第828話 スプリガン、そのベールは剥がれ(3)
「そう。昨日の夜の10時半くらいに、シェルディアちゃんが気を失っているあなたの肩に手を回しながら、あなたを届けてくれたの。『影人の事だから、1人で公園で遊んだ帰りに道端で転けて頭でも打ったんだろうって』。私はその理由に大いに納得した。あなたなら十分にあり得ると思ったから」
「何気にひでぇ事いうな、お前・・・・・」
「じゃあ、あなたが気を失って道端に倒れていた理由は何だったの?」
「あー・・・・・・・・・・嬢ちゃんの予想通りだ。久しぶりにブランコ本気で漕いで疲れてたから、帰りフラついて転けたんだったぜ。今ようやく思い出した」
シェルディアが適当にでっち上げたであろう理由に大いに納得したと穂乃影に言われ、多少は心が傷ついた前髪だったが、咄嗟に他のそれらしい理由を思い付けなかったので、結局は穂乃影の言葉を肯定した。これで自分はいわゆる「情けない奴」のレッテルを自分から貼ってしまったわけだが、ここは仕方がない。穂乃影に自分がスプリガンとバレるよりはましだ。そう、これは必要経費というやつだ。
(それにしても、シェルディアが穂乃影にそんな嘘までついて俺を助けたのはなぜだ? そもそも、シェルディアの奴は穂乃影が光導姫だって事を知っているのか、知っていないのか・・・・・・)

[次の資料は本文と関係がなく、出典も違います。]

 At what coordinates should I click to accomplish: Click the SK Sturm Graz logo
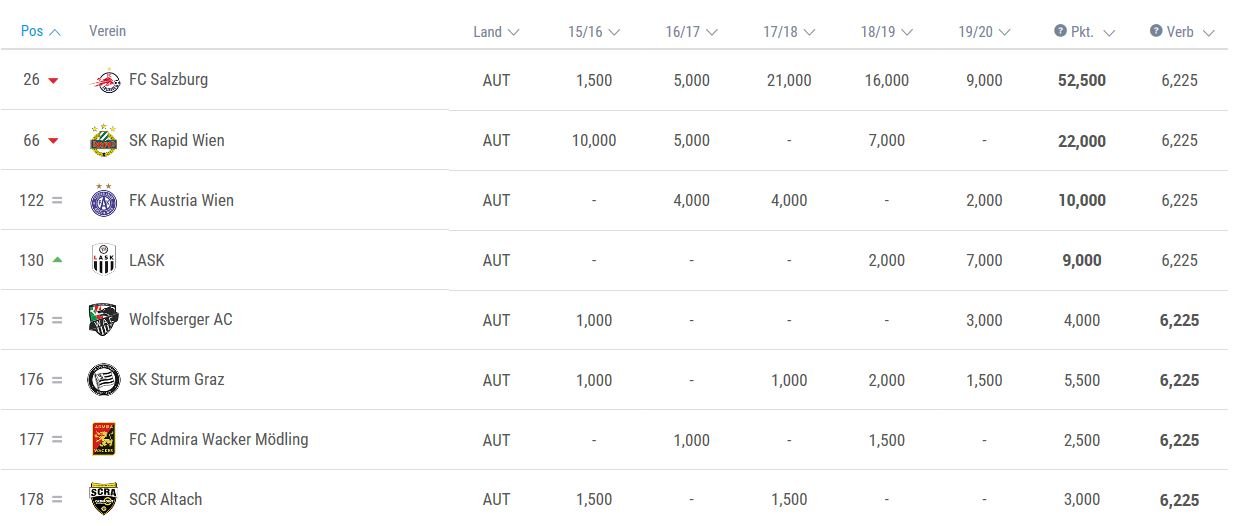pos(104,380)
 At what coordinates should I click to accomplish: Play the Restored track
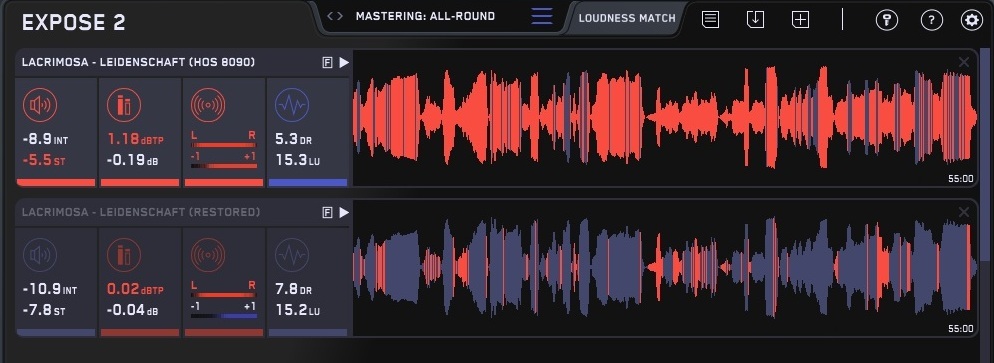[344, 212]
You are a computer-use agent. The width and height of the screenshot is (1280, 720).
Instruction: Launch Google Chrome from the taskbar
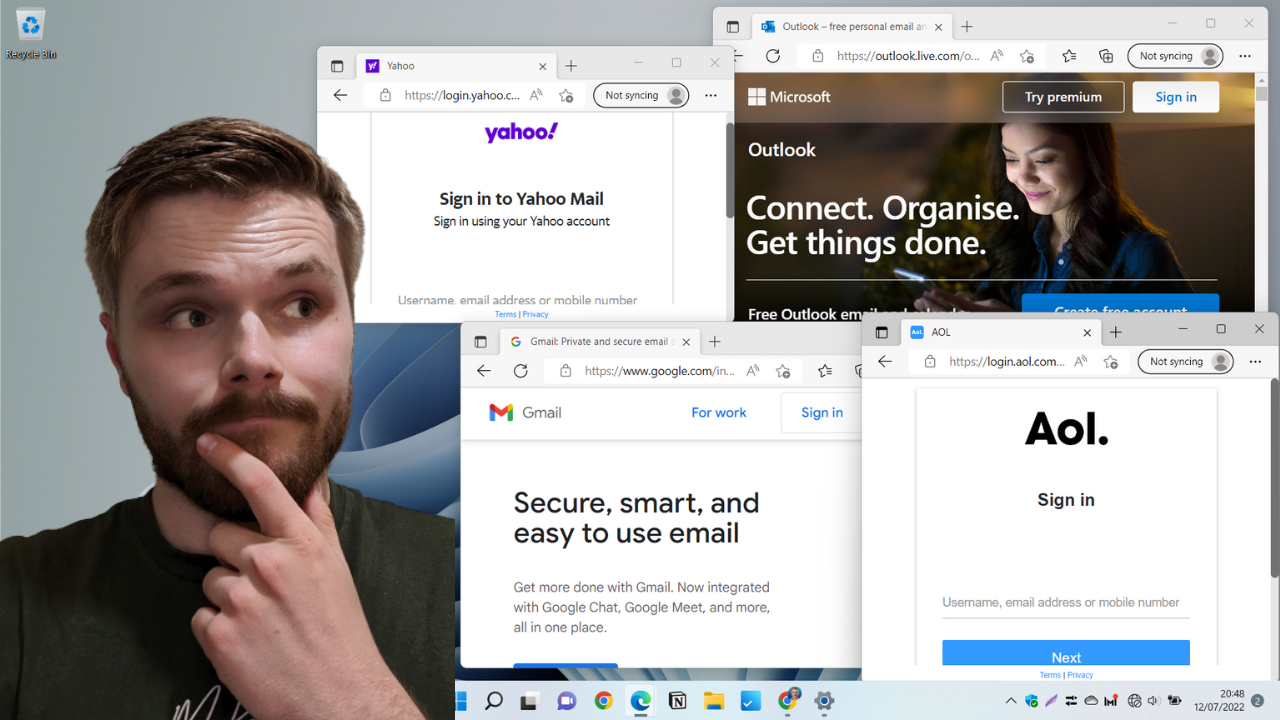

影人はシェルディアが自分のためにそのような嘘をついた理由が気になった。シェルディアが嘘をつくメリットは今のところない。シェルディアにそのような嘘をつかれてメリットがあるのは影人だけだ。ゆえに、影人はシェルディアが嘘をついたのは自惚れではなく客観的に自分のためだと考えた。
「・・・・・・とりあえず、起きたんだったらご飯食べたら? もうお昼だし。・・・・・後、昨日昼にまたシェルディアちゃんが来るって言ってたから、準備もしておいた方がいいと思う」
「え・・・・・? あ、ああ・・・・・・・・・・・」
影人は穂乃影の提案につい反射的に頷いた。シェルディアが訪ねて来る。その事に昨日までは感じなかった緊張を感じつつも、影人は自分の腹がぐぅと鳴るのを聞いた。
「・・・・・・・・・・まずは飯食うか」
影人は全ての考え事を一旦頭の隅に追いやると、食欲に身を任せ穂乃影と共にリビングへと足を運んだ。
「っ・・・・・来たか・・・・」
目を覚ました影人が、母親の作ってくれていたお昼ご飯を食べ終えて少しすると、ピンポーンと家のチャイムが鳴った。影人はどこか緊張したようにインターホンを覗くと、そこには案の定シェルディアがいた。
(ったく、昨日の今日で本気の殺し合いした奴とどんな顔して会えばいいんだよ・・・・・・・)
影人は心底複雑な気分でそんな事を思った。先ほどスマホを見て、今日は9月22日の土曜日と分かったので、昨日の戦いからは1日しか経っていない。そんな状態で、自分はシェルディアとどう接すればいいのか、影人にはまるで分からなかった。
「・・・・・・ほら、早く出てあげないと。わざわざ、あなたみたいな変人に会いに来てくれたんだから」
「分かってるよ。あと、俺は断じて変人ではない」
穂乃影からそう促された影人はそんな言葉を返しつつも、玄関へと向かった。足が重い。だが、扉を開けてシェルディアと顔を合わさない事には、自分が気を失った後に何があったのか全く分からない。ゆえに、影人は玄関の扉を開けねばならないのだ。
「・・・・・・・・覚悟を決めろよ、帰城影人」
玄関のドアの前に辿り着いた影人は、ボソリとそう呟くと玄関のドアを開けた。